Tina told me about the day five years ago when her mom died, the specifics of which I hadn't heard before. She talked about how hard it was to lose her mom and how she, as an only child, and her dad had grieved the loss differently. She asked about my parents, and after I told her about my dad's death, we talked more about grief and loss. As someone who is twice as far ahead as I am on the road of grief, she told me a few things she had come to know, like how the sadness and the pain never go away - but that things do get more tolerable in some ways over time.
It was comforting to hear what she had to say about the grief process from her perspective and based on her time frame; it reminded me of once many years ago when I went to have my teeth cleaned at the dentist's office and saw a dentist in the practice whom I hadn't met before. They had gotten a gadget to use during exams that was essentially a tiny camera that allowed them to film what was going on in a patient's mouth and then project the image onto a TV screen for the patient to view. (Stick with me; I'm getting to the part where this ties in to the conversation detailed above.) The dentist used the camera to show me that I have some tiny cracks in some of my teeth; likely, she told me, the result of crunching ice. Although she presented that information to me more in the form of a scolding than anything else, for some reason I felt the need to explain to her why I had started the obviously bad habit of ice crunching: to combat the severe heartburn I experienced during my second pregnancy. "How old is that child now?" she asked me. I thought she was just making conversation, and I told her my daughter was five. "Well, that excuse got used up a long time ago," she snarkily informed me.
Needless to say, I did not bond with that particular dentist, and I chose not to be seen by her again. I felt there were several important pieces of information involved in patient care that she was missing, ranging from general courtesy and compassion to motivation and perspective. She didn't ask me if I still had issues with heartburn or if I thought the ice-chewing had just become a habit over the years; actually she didn't ask me anything except for the age of my child, which she obviously asked only as a lead-in to the judgment she was all too eager to issue out.
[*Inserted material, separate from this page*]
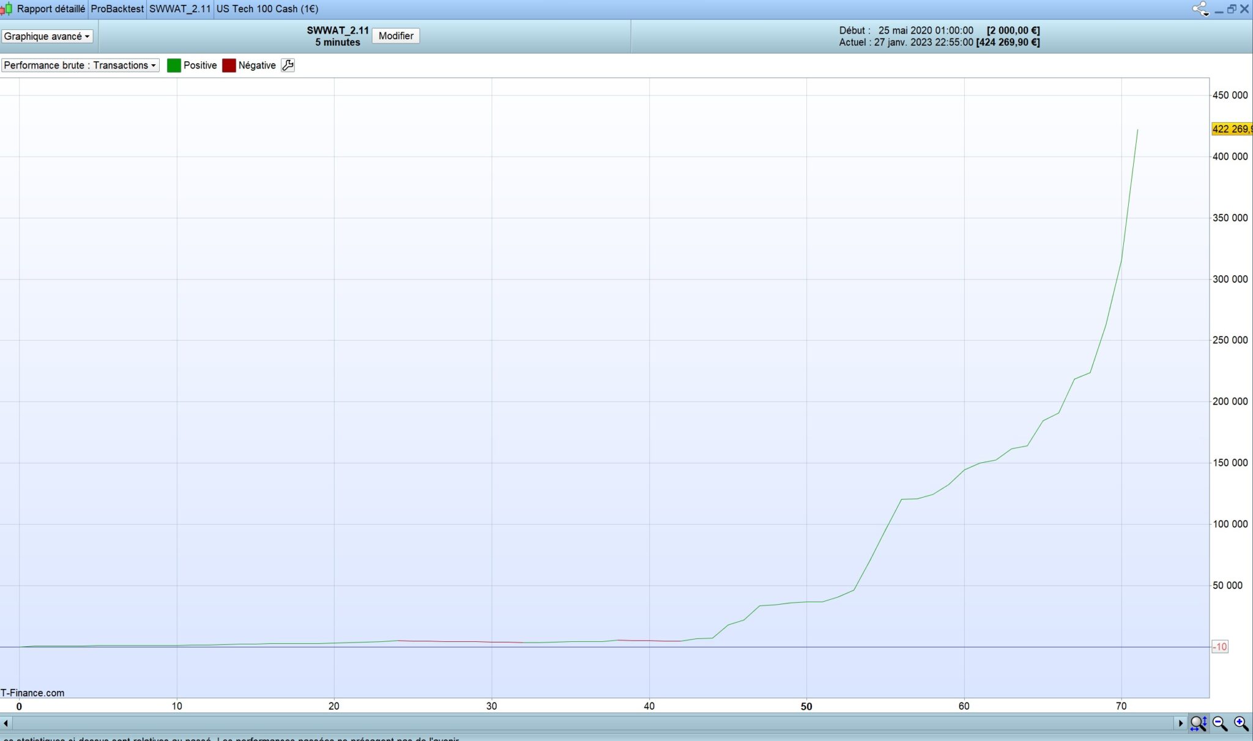Click the 422 269 yellow price label
Viewport: 1253px width, 741px height.
tap(1232, 129)
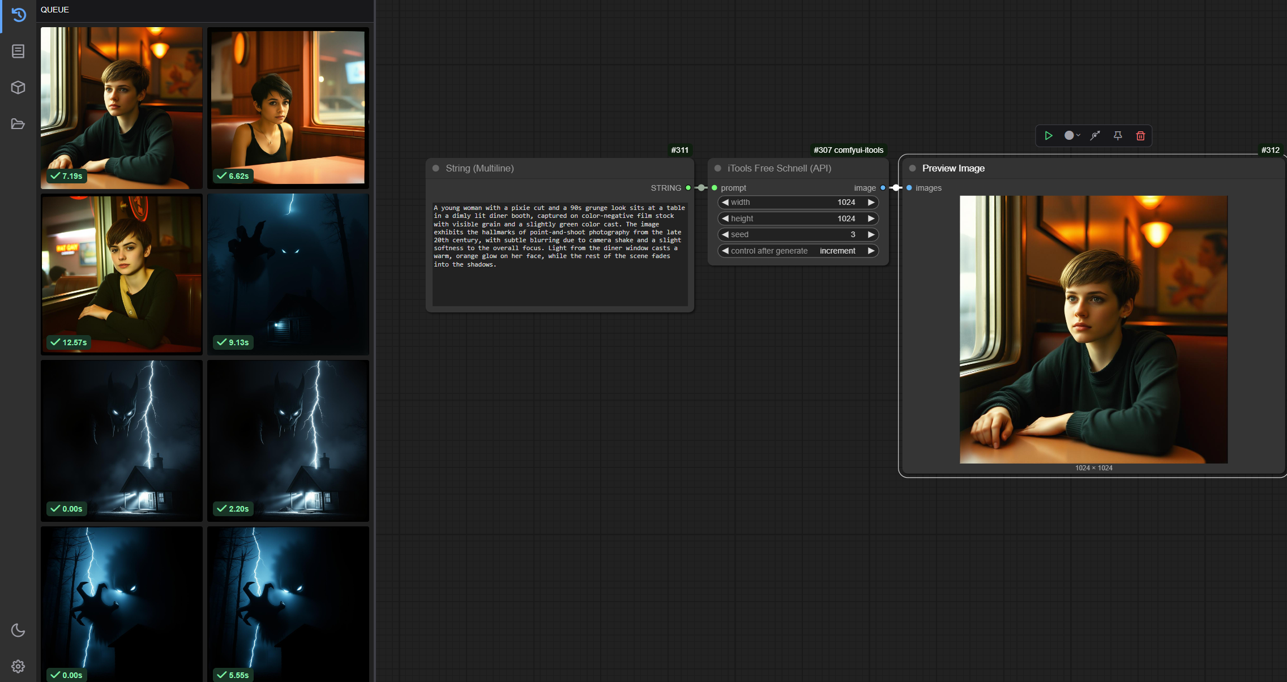
Task: Select the 7.19s queue result thumbnail
Action: 121,108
And that leads me to what I think is my point, and, you'll be glad to know, to how this story ties in to the first one: grief, like ice chewing and lots of other things in life, has its own time frame in every situation, and that's ok. Each person has his or her own story; each of us has traveled a different road to get to where we are today. Without having traveled that same exact road, or, at the very least, without having worked to try to understand that person's perspective, another person cannot possibly have the insight or the knowledge - and possibly the right - to stand in judgment of another person.
That's one thing that I've certainly learned over the past couple of years; that, and the lasting impact of kindness.
*Her real name isn't Tina - and her identity probably really isn't a secret if you know me and my work history, but I prefer to use that instead of her actual name to protect her privacy - and since knowing her identity isn't the point of this story.